Lancaster Gate, the headquarters of English football for more than 70 years, is to be turned into luxury apartments as part of a project backed by German bankers.

Although the Football Association moved their operation to trendy Soho Square in October they only completed the sale of their traditional base for £7.25 million in the past few days.

Violand, a London-based property developer, and Hong Kong group Sincere have acquired the Lancaster Gate site and plan to turn it into exclusive apartments including penthouses which could fetch more than £1m each. The two companies were brought together by German merchant bank Dresdner.

The developers, who will formally complete on the deal in January, have to apply to Westminster Council for planning permission to switch the buildings back to residential use as the FA had special dispensation to use them as offices.

In a statement, Churston Heard, the commercial agents who handled the sale, said: "The property has been acquired by Sincere Group of Hong Kong in a joint venture with Violand."

Richard Webster, from Churston Heard, who also handled the FA's move to Soho, added: "We are delighted to have found the FA a new home and to have handled what turned out to be a smooth disposal process of their old headquarters."

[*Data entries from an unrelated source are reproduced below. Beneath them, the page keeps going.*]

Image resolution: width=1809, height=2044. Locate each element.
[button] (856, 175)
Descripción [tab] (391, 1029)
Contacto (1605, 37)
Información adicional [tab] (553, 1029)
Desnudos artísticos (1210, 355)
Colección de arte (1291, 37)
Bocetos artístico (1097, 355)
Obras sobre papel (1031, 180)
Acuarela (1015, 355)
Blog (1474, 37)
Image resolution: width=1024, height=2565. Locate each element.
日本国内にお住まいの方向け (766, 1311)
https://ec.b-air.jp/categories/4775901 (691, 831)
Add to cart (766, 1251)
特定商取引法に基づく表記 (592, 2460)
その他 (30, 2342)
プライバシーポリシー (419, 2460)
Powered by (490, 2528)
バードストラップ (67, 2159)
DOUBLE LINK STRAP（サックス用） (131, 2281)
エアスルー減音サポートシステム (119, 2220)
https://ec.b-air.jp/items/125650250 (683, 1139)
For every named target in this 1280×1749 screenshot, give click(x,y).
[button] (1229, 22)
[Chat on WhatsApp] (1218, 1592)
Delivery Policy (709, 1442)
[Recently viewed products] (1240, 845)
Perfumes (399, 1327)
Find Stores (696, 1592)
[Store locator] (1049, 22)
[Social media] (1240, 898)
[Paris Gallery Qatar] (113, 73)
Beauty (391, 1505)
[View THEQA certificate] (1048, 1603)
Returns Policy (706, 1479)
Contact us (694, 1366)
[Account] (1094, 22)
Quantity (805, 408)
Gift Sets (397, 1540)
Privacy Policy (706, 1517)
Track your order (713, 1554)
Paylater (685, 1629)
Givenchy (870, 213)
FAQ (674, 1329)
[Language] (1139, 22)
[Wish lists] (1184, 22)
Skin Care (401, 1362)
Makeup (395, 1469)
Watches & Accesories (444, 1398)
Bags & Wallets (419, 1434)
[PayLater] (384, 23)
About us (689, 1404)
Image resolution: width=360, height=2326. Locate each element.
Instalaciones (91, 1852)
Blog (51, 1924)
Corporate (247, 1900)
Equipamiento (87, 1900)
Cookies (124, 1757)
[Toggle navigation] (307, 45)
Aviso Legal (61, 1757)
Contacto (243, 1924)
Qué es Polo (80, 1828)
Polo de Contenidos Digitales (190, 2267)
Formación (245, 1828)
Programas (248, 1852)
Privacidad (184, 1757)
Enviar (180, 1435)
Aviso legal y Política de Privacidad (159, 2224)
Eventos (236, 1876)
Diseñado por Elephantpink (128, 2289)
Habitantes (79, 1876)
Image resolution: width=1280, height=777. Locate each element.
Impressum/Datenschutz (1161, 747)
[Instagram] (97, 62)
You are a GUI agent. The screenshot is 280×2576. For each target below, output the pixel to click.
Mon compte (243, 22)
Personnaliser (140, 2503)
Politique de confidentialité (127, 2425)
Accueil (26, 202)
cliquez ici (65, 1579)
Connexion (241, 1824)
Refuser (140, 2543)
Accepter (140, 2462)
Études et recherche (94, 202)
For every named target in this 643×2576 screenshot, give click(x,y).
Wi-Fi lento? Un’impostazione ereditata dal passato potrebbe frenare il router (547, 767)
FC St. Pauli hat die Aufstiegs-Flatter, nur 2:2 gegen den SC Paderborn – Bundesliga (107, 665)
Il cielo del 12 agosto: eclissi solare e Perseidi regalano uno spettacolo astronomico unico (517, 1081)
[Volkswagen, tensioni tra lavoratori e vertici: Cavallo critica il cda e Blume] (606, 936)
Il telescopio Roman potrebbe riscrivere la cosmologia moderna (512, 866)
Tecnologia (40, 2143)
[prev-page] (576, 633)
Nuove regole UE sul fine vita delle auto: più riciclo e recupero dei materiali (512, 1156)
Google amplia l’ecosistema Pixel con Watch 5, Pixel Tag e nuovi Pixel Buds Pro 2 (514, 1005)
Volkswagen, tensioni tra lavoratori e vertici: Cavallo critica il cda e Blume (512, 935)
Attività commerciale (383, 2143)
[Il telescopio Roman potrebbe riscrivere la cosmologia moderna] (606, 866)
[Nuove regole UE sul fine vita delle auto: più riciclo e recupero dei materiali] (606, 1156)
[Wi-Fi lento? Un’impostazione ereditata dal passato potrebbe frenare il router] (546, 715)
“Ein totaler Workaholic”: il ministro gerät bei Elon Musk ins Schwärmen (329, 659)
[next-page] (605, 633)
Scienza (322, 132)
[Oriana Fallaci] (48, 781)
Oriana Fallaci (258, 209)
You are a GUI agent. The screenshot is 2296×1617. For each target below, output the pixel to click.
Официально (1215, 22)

The sale of Lancaster Gate marks a watershed for the national game as the FA attempt to drag themselves into the new millennium. The move to Soho Square followed the appointment of Adam Crozier, a former advertising executive with Saatchi and Saatchi, to the post of chief executive.

Shortly after he took up his new role, it is reported, Crozier introduced himself to a secretary who claimed she had not spoken to a senior official since she started working there. When Crozier asked how long that was she replied 15 years. The story told Crozier, if he didn't know already, that the organisation had to be brought up to date. For too long football had been controlled by grey-haired men in their prized grey blazers with little understanding of the modern business world.

With the advent of the slick, commercially based Premier League in 1992, the FA knew they had to modernise. And that meant moving to bigger headquarters nearer the media and advertising firms who now provide the basis of the FA's and indeed football's income.

This Sunday the public will be given their first glimpse inside the new Soho HQ when it is used to host the draw for the third round of the FA Cup, presented live on ITV by Gabby Yorath.

It will be a far cry from the days when former FA chairman Bert Millichip was filmed in one of Lancaster Gate's stuffy committee rooms drawing balls from a blue bag.

The FA moved to 22 Lancaster Gate in 1929 from the supposedly haunted offices of 42 Russell Square which were leased, appropriately given the number of ageing blazers who ran the FA in those days, from the British Museum.

They bought their new base from the Association of British Launderers and Cleaners and it was while the FA were based at this address that Sir Stanley Rous put English football at the forefront of the world game.

In his autobiography he recalled how Lancaster Gate in those days was "in many ways a quiet backwater. There was no problem parking my Hillman Minx as there was rarely another car in the road."

In stark contrast to the current FA, he wrote how disciplinary cases were "very rare, not more than five or six a year needed personal hearings".

They moved up the road to 15-17 Lancaster Gate in 1972 and although the offices were badly damaged by smoke following a fire in 1998 they were refurbished and ended up being sold this week for £7.25m, nearly £1m more than the FA had expected to fetch.